» Brano di testo
=-=-=-=-=
M.N.: subito dopo essere diventata visualfoodits mi sono legata all’Associazione Cuoche a Domicilio principalmente perché trovo che sia un tipo di lavoro meraviglioso: la cucina della ristorazione è molto bella, però la cucina a domicilio ti consente di costruire insieme al tuo cliente il suo menù e di costruire ogni volta ricette diverse. È un lavoro differente, adatto alle donne perché ti consente di gestire i tempi del lavoro e delle altre attività che fanno parte della tua vita. Infatti molte personal chef sono donne. È un modo di prendersi cura della famiglia dove si va a cucinare, apri la tua cucina nella loro cucina e prepari, servi e racconti il piatto avendo un rapporto diretto con chi mangia, che sa cosa e come l’hai preparato, che prodotti hai utilizzato. E poi alla fine sistemi, rassetti, un po’ alla Mary Poppins, e non lasci traccia. Quella è stata la prima tappa del mio lavoro, e quando posso continuo a fare questo tipo di attività perché mi dà sempre tanto dal punto di vista umano.
Tra l’altro penso che si sta un po’ tornando al passato, nel senso che le persone hanno il piacere di mangiare le cose buone, le cose di una volta, anche rivisitate o più belle a vedersi. Un po’ come il Pollo alla Lucrezia Borgia che ho portato lo scorso anno all’Extra Cuoca, è un piatto della tradizione sermonetana, non molto bello a vedersi ma davvero buono. Ho riportato in una forma nuova quei sapori, rendendoli anche belli da vedere e legando a essi il racconto di questa farfalla, che simboleggiava Lucrezia Borgia, che da Sermoneta volava fino a Ninfa raccontando attraverso i sapori la pianura pontina. L’ho scelto per l’Extra Cuoca perché mi piaceva l’idea di portare a un concorso femminile il racconto di una donna distrutta dalla storia, ma in fondo vittima dell’epoca che ha vissuto.

Per te la solidarietà è sempre stata importante, fai parte del gruppo delle Lady Chef che uniscono la ristorazione di qualità, il duro lavoro femminile e la beneficienza. Collabori anche con il Dipartimento Solidarietà Emergenze FIC (Federazione Italiana Cuochi) del Lazio, quali attività svolgete?
=-=-=-=-=
» Estratto del dataset
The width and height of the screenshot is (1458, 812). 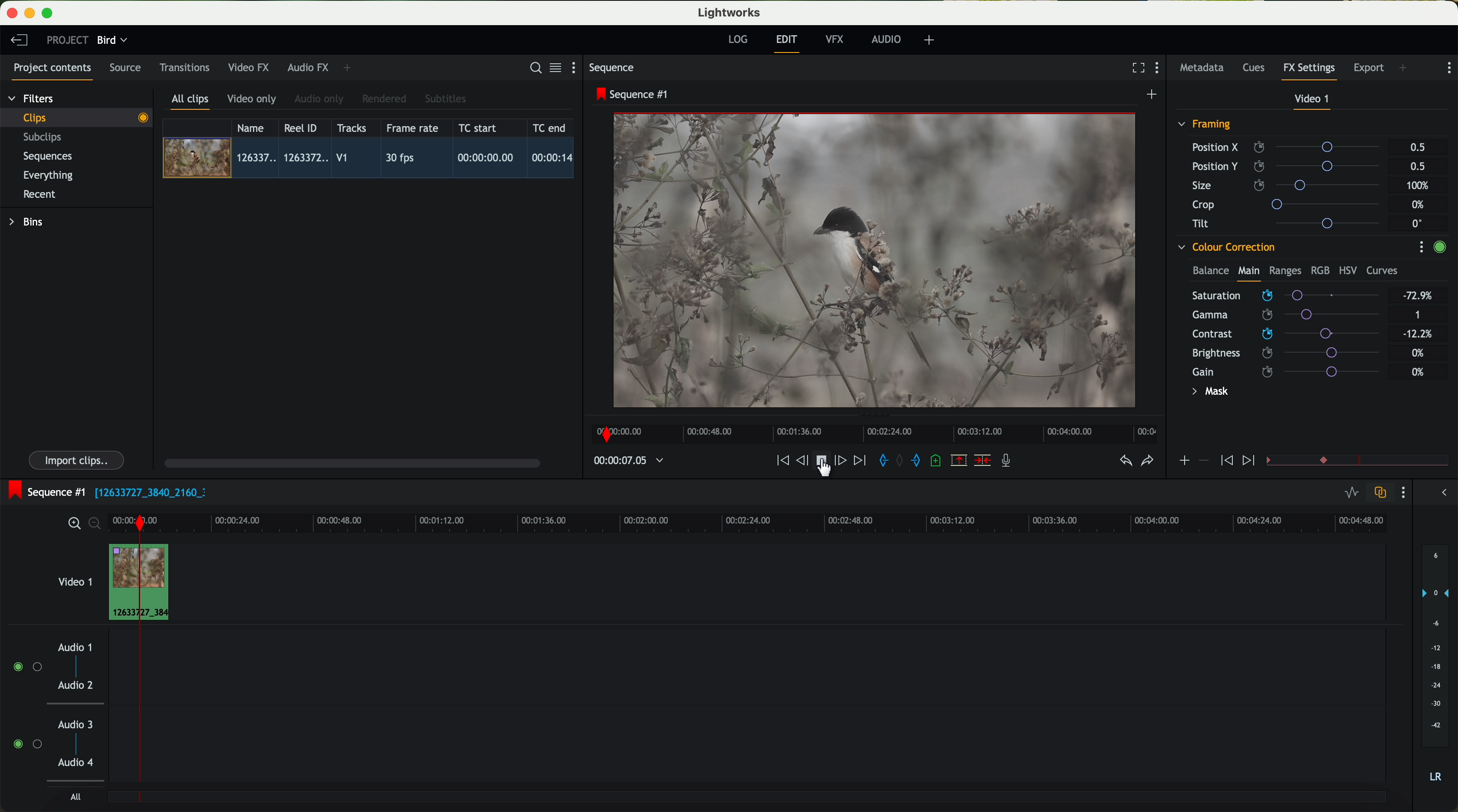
=-=-=-=-=
» Consegne
1) Copia dall'intervista il passo compreso tra "Per te la solidarietà" e "quali attività svolgete?", estremi inclusi.
2) Secondo l'intervista, a quale tradizione appartiene il Pollo alla Lucrezia Borgia?
Per rispondere basati soltanto sull'intervista.

» Soluzioni svolte
1)
Per te la solidarietà è sempre stata importante, fai parte del gruppo delle Lady Chef che uniscono la ristorazione di qualità, il duro lavoro femminile e la beneficienza. Collabori anche con il Dipartimento Solidarietà Emergenze FIC (Federazione Italiana Cuochi) del Lazio, quali attività svolgete?

2) Alla tradizione sermonetana.